7 April. April and spring have always meant planting time for me. Having sold our house and lovely garden (and greenhouse), I am now limited to a balcony. I had hoped that a gardener who had looked after our garden before would come and help out but he is nowhere to be found. So, banishing all negative thoughts of the future, I ordered planters and pots and potting soil and plugs of some my favourite annuals: petunias, daisies, nemesia, verbena, and more. Rather a lot more! They are not arriving in the right sequence! Deliveries seem to have turned into a lucky dip. Today I got a whole box of seedlings (three dozen) but during the week I have received only one small bag of soil. I spent a happy hour planting them all crammed together in one pot and at least they are in the soil and watered (several trips with watering can). I spent considerably more time (in rubber gloves) disposing of all the cardboard containers and packing material in which they arrived. This was no mean feat. They have to be carried two floors down, banisters to be wiped, entry key pads to be wiped, boxes to be dismantled and conveyed into large bins with heavy lids. Several trips, much washing of hands involved. I plan to pack every part of the balcony with flowering plants and leave only just enough room for a couple of chairs. If this is where I am to be confined, so be it: flowers all around me (eventually, courtesy of nurseries and Amazon) and a view of the park, friends on Whatsapp, and a good book.
6 April. Goal: an empty desk
For years and years I have craved an empty desk. One of the main features of my desk have always been lots of post-its and lists. I have always been a great list maker – and get a sense of satisfaction ticking off the items I have jotted down. This has not been a universally admired ritual. One of my ever patient secretaries once said to me “B, if you would just stop making lists for a few days, we could all catch up!” Another said “There is no such thing as an empty desk. The day you have an empty desk is the day you don’t have a day job. Get used to it.” I now have cause to remember them – and I do so fondly. Thanks to being confined to quarters, mirabilis dictu, I have almost eliminated all post-its. At the grand old age of 76, in March I relinquished my last paid employment – and that too has contributed to the fact that in a few days’ time I will have an empty desk. And then I am going to write a book. But first I am going to admire my empty desk for a while.
5 April. What about the rest of my life?
I have been thinking. (My family is not particularly keen on that phrase!) And I have been thinking that, given my age group and dodgy asthma condition, that when this virus is brought under control (that is, is occurring at a rate that the NHS can handle) it will still lurk around in the same way that flu lurks around. And, as long as it lurks, I will be very vulnerable. So the way I am living now might not be substantially different from the way I will have to live the rest of my life – that is, until a vaccine is found. And then I turned on the inimitable Trevor Noah and his interview with Bill Gates (#thedailyshow) and found corroboration, from Bill Gates, no less. He too says that “The ultimate solution – the only thing that really lets us go back completely to normal and feel good about sitting in a stadium of other people – is to create a vaccine.” I am sure a vaccine will be found. Having worked in a university environment for most of my life I have boundless faith in the ingenuity of the human species and scientists, in particular. The question remains then: when?

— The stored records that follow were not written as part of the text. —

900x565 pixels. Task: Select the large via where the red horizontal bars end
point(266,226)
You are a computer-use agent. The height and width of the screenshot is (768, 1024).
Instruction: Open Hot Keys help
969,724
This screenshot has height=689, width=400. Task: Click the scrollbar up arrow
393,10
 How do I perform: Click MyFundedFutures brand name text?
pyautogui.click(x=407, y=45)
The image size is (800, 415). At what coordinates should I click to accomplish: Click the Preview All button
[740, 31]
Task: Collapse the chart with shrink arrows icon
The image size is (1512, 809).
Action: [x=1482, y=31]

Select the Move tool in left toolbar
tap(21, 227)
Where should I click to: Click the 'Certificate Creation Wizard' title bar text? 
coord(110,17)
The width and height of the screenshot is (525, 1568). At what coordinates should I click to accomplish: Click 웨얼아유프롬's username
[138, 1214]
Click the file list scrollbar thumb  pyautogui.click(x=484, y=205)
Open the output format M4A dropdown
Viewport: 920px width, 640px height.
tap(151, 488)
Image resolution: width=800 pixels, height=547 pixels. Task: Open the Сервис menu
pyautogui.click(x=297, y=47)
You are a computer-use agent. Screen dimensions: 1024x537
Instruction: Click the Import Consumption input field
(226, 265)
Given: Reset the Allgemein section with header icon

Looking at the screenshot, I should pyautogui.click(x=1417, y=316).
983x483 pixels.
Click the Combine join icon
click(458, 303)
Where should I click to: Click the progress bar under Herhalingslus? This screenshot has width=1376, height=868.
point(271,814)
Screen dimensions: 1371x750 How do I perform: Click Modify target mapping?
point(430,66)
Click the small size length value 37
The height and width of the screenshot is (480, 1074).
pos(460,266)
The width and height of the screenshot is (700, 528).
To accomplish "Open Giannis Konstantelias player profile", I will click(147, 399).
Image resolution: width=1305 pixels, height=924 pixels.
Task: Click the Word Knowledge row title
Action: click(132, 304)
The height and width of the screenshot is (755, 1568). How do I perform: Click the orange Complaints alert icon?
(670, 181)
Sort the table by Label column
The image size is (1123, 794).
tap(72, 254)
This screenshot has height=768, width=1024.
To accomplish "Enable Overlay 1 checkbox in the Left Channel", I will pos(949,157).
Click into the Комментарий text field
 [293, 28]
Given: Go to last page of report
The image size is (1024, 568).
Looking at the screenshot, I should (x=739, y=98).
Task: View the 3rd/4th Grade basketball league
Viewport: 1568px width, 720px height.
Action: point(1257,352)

And so until then I must get on with it. I have never been to a stadium and have no wish to do so now – so that’s not a problem. I have come to hate air travel so having that option removed from me is fine. I have traveled quite extensively so have no great bucket list in that department. Concerts will have to be enjoyed online and the Met and other orchestras are stepping up to the plate. I am taking more tours of great museums – virtually – than I ever would be able to do in reality and I think I am enjoying them with an intensity I didn’t experience before (cabin fever plays its part). I spend more hours on the phone with friends and family than I ever would have been able to manage if I had to travel to meet them. I play bridge online with friends and with our Whatsapp phones on throughout the game we have just as much social interaction as we had when we traveled to each other’s houses. We might never play face to face again. On the other hand, you still can’t beat a good dinner party. And a lovely long rail journey would be a treat and I love going to see the great gardens to be found in the UK and I love meeting friends in London and enjoying all the city has to offer. And I love walking on the beach and, and, and. Oh dear. I do hope they hurry up and find a vaccine.